Göze giren ışık, koni ve çubuk hücrelerini uyarabilmek için iki tabakadan geçer. Bu hücrelerin arkasında siyah bir pigment içeren melanin tabakası bulunur. Melanin, retinadan geçen ışığı emer, böylece ışığın geri yansımasını ve göz içinde dağılmasını engeller. Eğer bu tabaka olmasaydı gözün içine giren ışık her yana dağılır ve görüntü oluşmazdı. Pigment tabakasının görevi, kamera ve fotoğraf makinelerinin objektiflerine sürülen siyah boyanın (magnezyum tabakası) görevi ile aynıdır.


(Şekil 1.20) Gözün dış tabakasının (göz akı) hemen altında oldukça karmaşık bir dolaşım sistemi vardır.

Konuya bir başka açıdan bakalım. Fotoğraf makinesinin merceği hakkında basit bir soru sorulsa, bu magnezyum karışımlı boyayı merceğe kim sürdü denilse, cevap hemen verilirdi: Mercek, üretildiği fabrikada, özel cihazlar tarafından boyanmıştır. Boyama fikri ise ışığın kırılmasını hesaplayan mühendisler tarafından ortaya atılmış, yapılan deneylerle boyama tekniği mükemmel bir seviyeye çıkarılmıştır.

Acaba aynı soru göz için sorulsa cevap ne olurdu?

Fotoğraf makinesinden çok daha üstün bir yapıya sahip olan göz, elbette kendi kendine tesadüfen değil, kendisini yaratan üstün bir akıl tarafından varedilmiştir.

Çok ilginçtir ki bazı insanlar fotoğraf makinesi gördükleri zaman onu yapan teknolojiye hayran kalırlar, ama çok daha üstün yapıda bir göz gördükleri zaman varlığını tesadüflere bağlarlar. Evrim denilen sahtekarlığa aldanıp yaratıcılarını inkar ederler.

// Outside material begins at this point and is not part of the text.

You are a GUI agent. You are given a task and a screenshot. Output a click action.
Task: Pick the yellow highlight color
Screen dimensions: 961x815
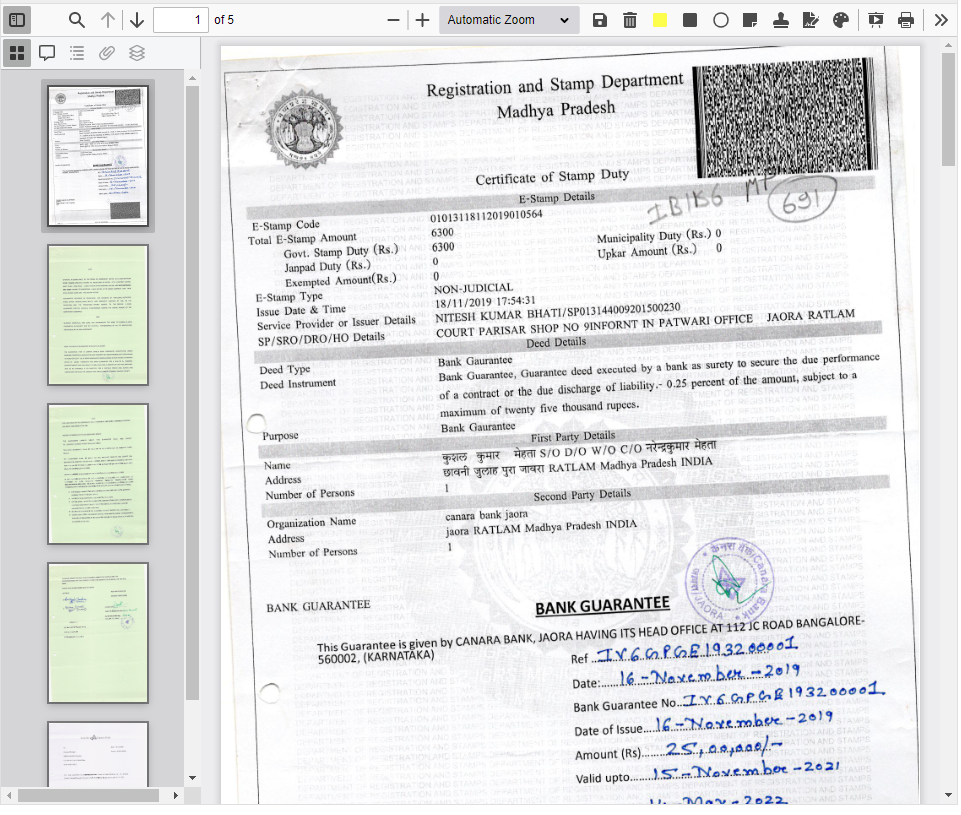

Allah, yarattığı sistemin kusursuzluğunu insanlara göstermek için ibret olabilecek örnekler yaratmıştır. Örneğin, gözün içindeki melanin tabakasının önemi, “albino” hastalığı olan bir kişi incelendiğinde anlaşılır. Albinoların gözlerinde ve vücutlarında pigment maddesi bulunmaz. Albino bir kişi aydınlık bir ortama çıktığında, göze giren ışık, retinada pigment bulunmadığından, her yöne yansır. Bu yüzden kişiyi rahatsız edici parlak bir görüntü oluşur. Solmaz Akar, Focus, Mart 1996, s. 21

GÖRME ALANI


(Şekil 1.21) Her gözün görme alanı buruna yaklaştıkça daralır. İki gözden gelen görüntüler beyinde kusursuz bir geometride birleştirilir.

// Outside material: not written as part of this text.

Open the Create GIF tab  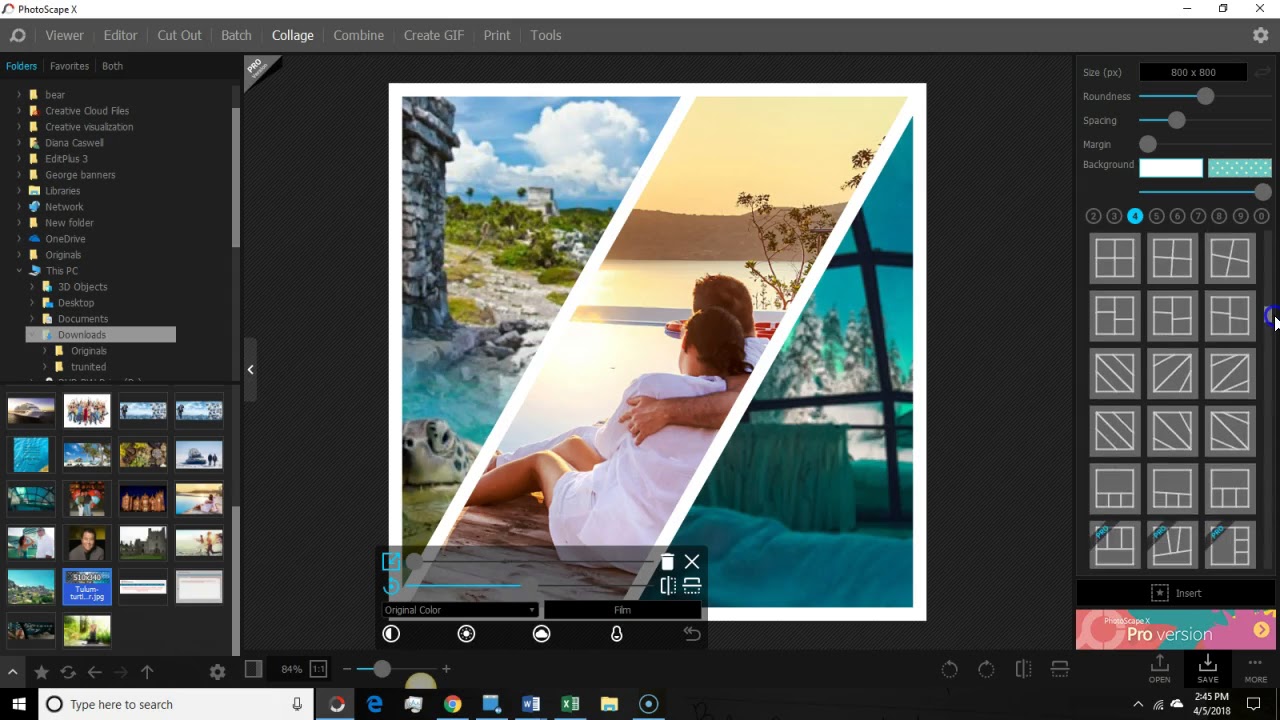(x=433, y=35)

Gözün dış dünyayı gördüğü toplam açıya görme alanı denir. Görme alanının en geniş yeri dıştadır ve önünde görüşü kısıtlayacak engel bulunmaz. İç tarafa doğru görme alanı daralır. (Şekil 1.21) Bu daralmanın son derece hikmetli bir sebebi vardır: İki gözün arasında bulunan burun, bu daralma yüzünden görme alanına girmez.

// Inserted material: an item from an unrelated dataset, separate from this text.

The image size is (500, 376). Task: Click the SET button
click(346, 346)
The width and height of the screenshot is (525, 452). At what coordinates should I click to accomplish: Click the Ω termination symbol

Eğer görme alanı iç tarafa doğru daralmasaydı ne olurdu? Böyle bir durum söz konusu olsaydı, burun görme alanı içine girerek son derece rahatsız edici bir engel teşkil edecek, insanlar gün boyu kendi burunlarının görüntüsü ile muhatap olacaklardı. Oysa Allah’ın gözde yarattığı bu özellik sayesinde günlük yaşamda burnunun varlığı insana hiçbir rahatsızlık vermez.

GÖZDEKİ KİMLİK

Parmak izleri kişiden kişiye farklılık gösterir. Tıpkı parmak izleri gibi, her insanın irisi üzerindeki izler de, diğer bir insanın irisi üzerindeki izlerden farklıdır. Bu farklılığın nedenleri; bağ dokusundan oluşan ağ, temel doku lifleri, kirpiksi yumurtalar, kasılma izleri, damarlar, halkalar, renk ve lekelerdir.

Dünya üzerinde yaşayan milyarlarca insanın her birinin gözü farklı yapıdadır. Hatta her ne kadar çok benzeseler de aynı insana ait iki kahverengi göz, hiçbir zaman birbirlerinin aynısı değildir.